Hybrid work arrangements offer flexibility, cost savings, and a more diverse workforce, but studies reveal that virtual collaboration creates distinct challenges for innovation. However, research shows that managers can be intentional about structuring in-person and virtual collaboration for creative breakthroughs:
1. Video communication narrows creative thinking. A study in which over 1,400 participants were examined across laboratory and field experiments found that videoconferencing significantly reduced the number of creative ideas generated compared with in-person collaboration. The researchers identified a cognitive effect as the cause: Virtual communicators focus their visual attention on screens, which constrains their peripheral awareness and cognitive scope, leading to fewer creative ideas.
Based on these findings, managers should consider scheduling in-person meetings for brainstorming or use in-person meetings for creative collaboration. When such sessions are virtual, audio-only calls may yield better ideas than videoconferencing.
2. Remote work can hamper network formation. An analysis of 61,182 Microsoft employees’ network connections over the first six months of 2020 revealed that the pandemic-induced switch to remote work caused collaboration networks to become more siloed. Employees cultivated fewer weak ties, which often spark innovation. Communication shifted from synchronous meetings to asynchronous messaging, making complex information-sharing more difficult.
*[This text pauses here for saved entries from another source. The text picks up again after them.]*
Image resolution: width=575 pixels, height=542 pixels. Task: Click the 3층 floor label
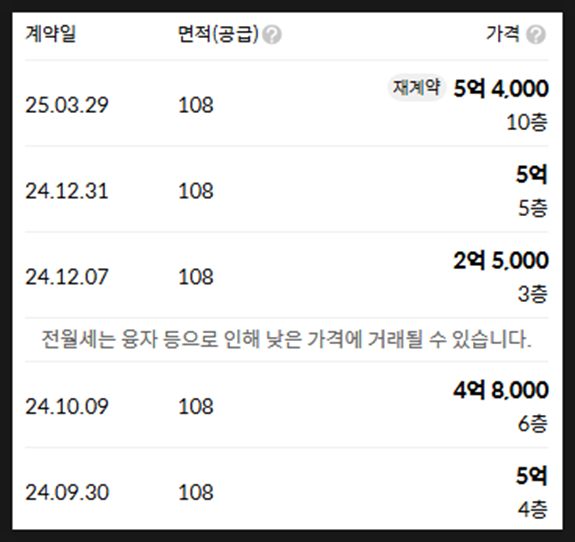click(532, 294)
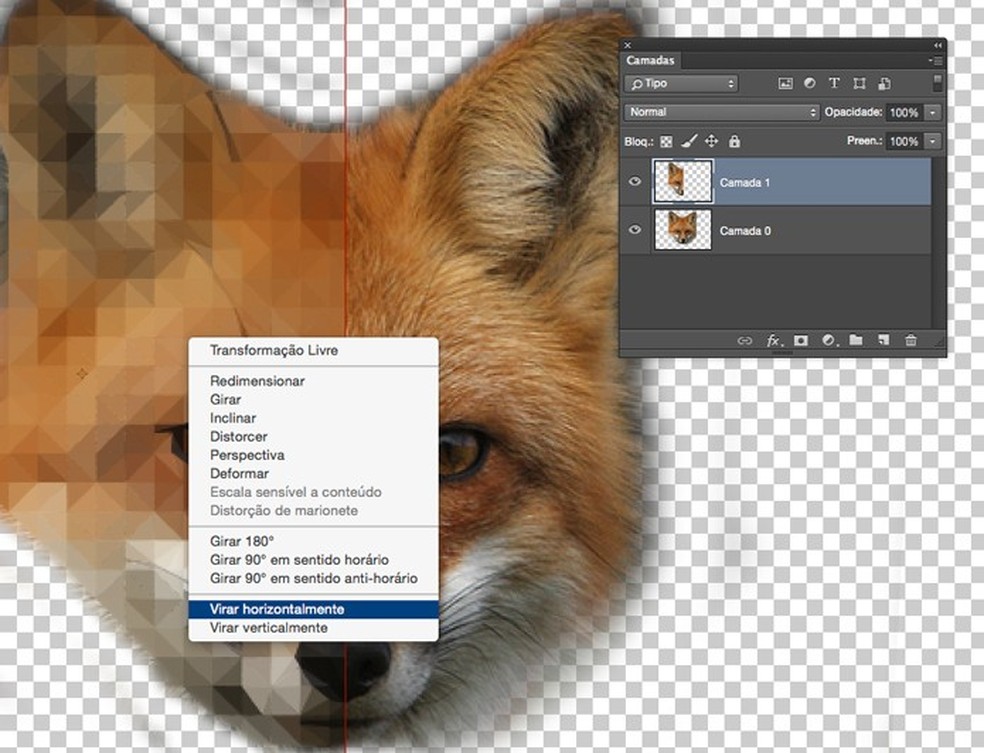This screenshot has width=984, height=753.
Task: Toggle visibility of Camada 0 layer
Action: point(635,230)
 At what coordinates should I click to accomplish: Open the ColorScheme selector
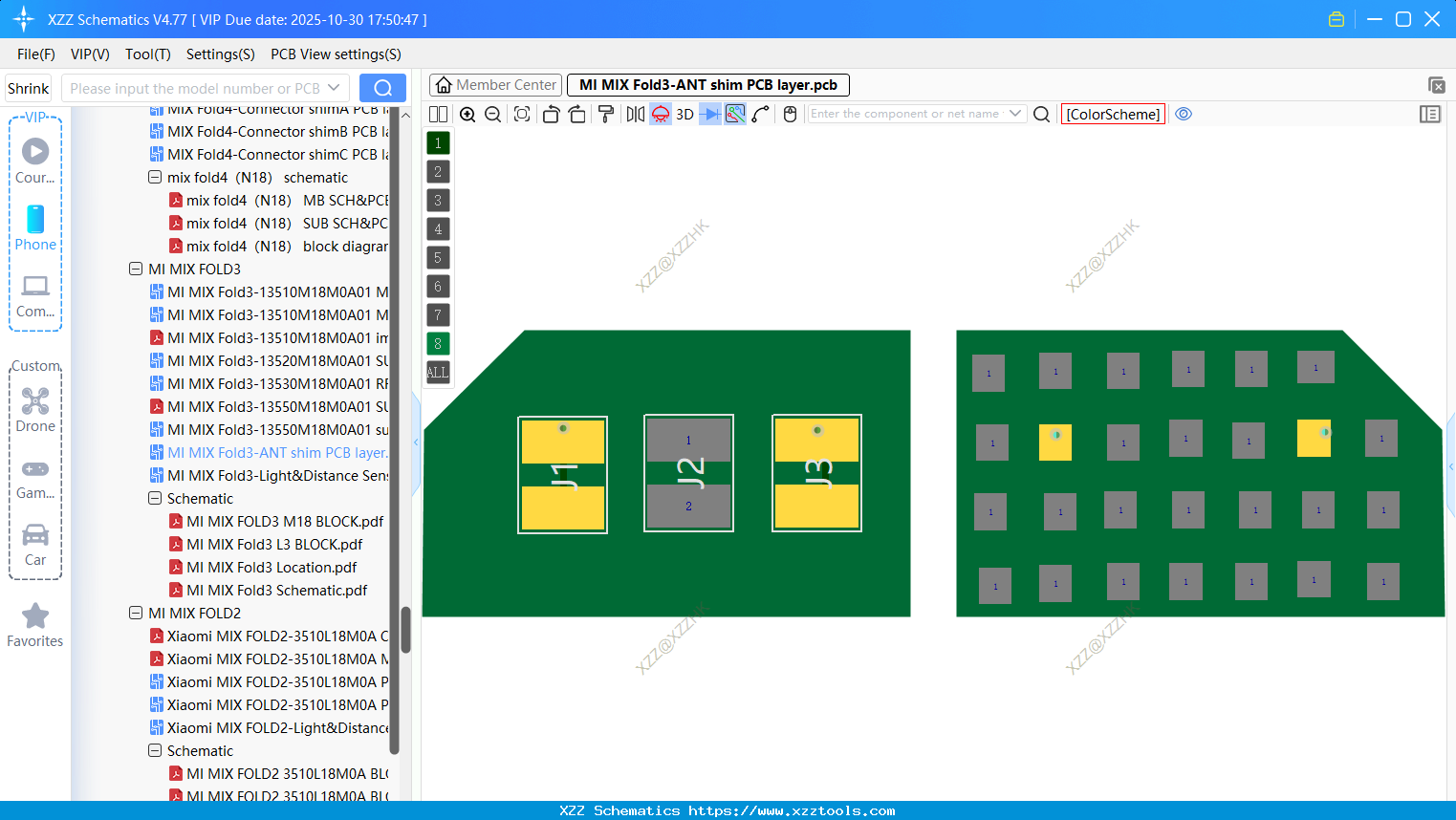pyautogui.click(x=1113, y=114)
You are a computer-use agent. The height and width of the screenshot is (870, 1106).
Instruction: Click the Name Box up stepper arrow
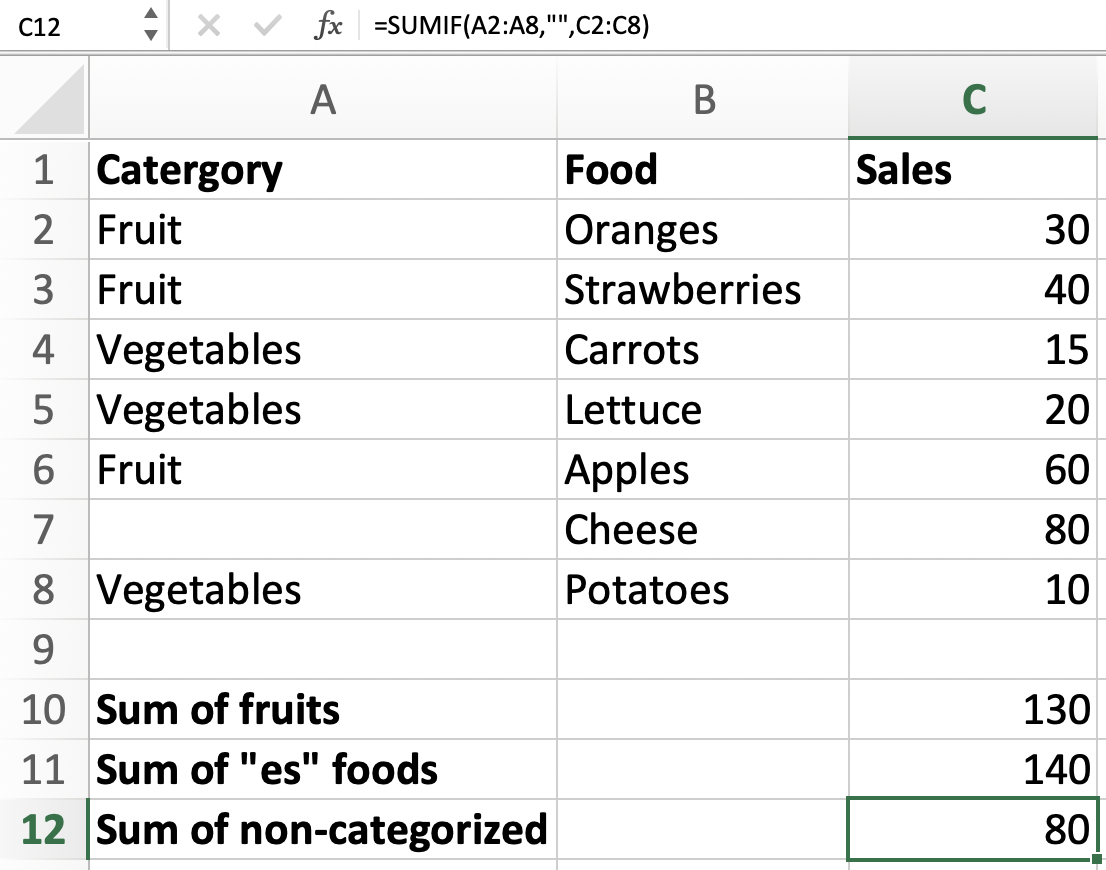coord(150,16)
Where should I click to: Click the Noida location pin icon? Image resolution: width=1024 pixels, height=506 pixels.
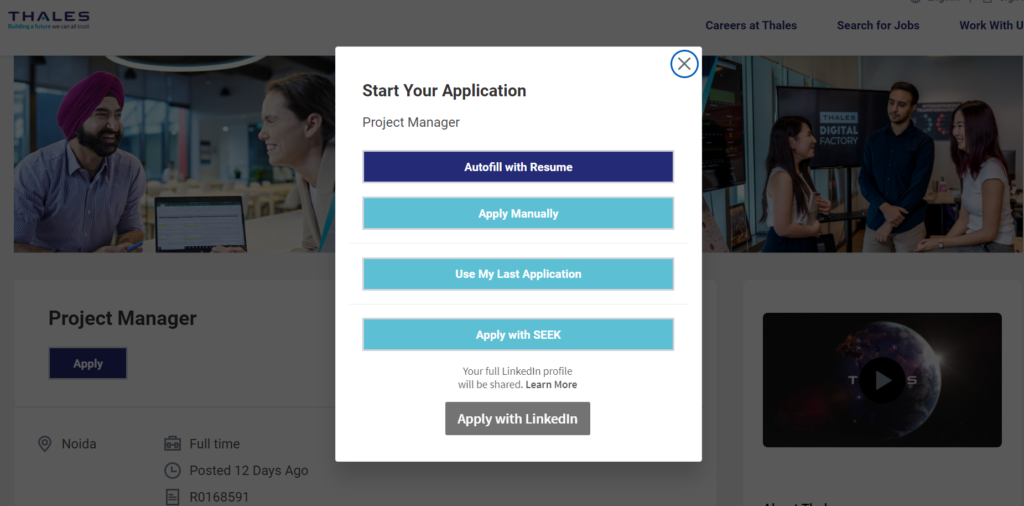pos(44,444)
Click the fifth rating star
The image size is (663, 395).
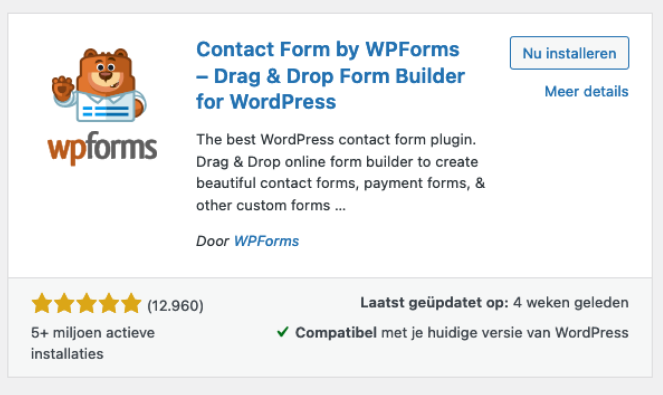click(131, 303)
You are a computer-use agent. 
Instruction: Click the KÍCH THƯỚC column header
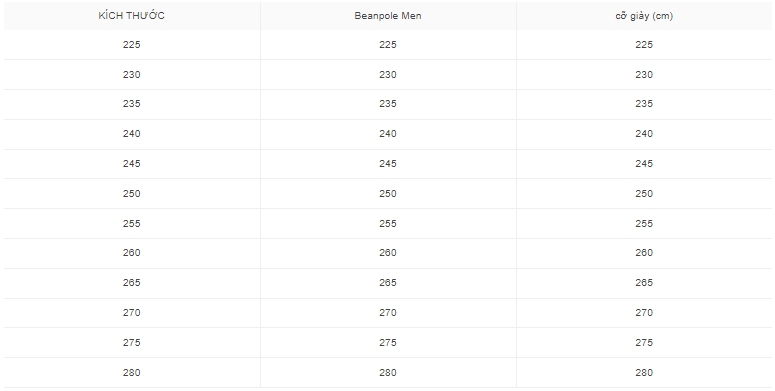coord(131,16)
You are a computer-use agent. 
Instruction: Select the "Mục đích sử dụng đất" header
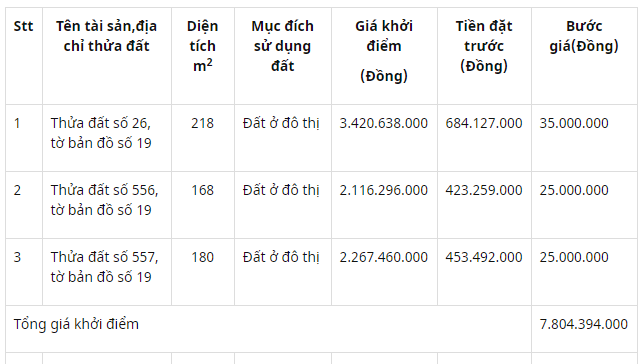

To help hybrid employees build and use connections across the organization, managers should actively design cross-functional interactions in hybrid environments, schedule in-person days to allow for interdepartmental interactions, create synchronous virtual cross-functional sessions, and assign employees to projects that require them to cultivate and draw on their weak ties.
3. Different innovation stages need different approaches. Based on their research at various major tech companies, the Connected Commons research consortium found that innovation success depends on matching work arrangements to specific phases. Idea generation requires bridging capital — connections across groups — which yields diverse perspectives and is best done in person. Incubation needs bonding capital — strong team relationships — which enables deep collaboration and can occur virtually or in person. Scaling demands vertical bridging — connections to and between senior leaders for resources and endorsements — which usually requires in-person access.
Managers should consider adapting their hybrid approach based on the innovation work type: bringing teams together for initial ideation and relationship-building, allowing virtual work during focused development, and ensuring access to decision makers for scaling efforts.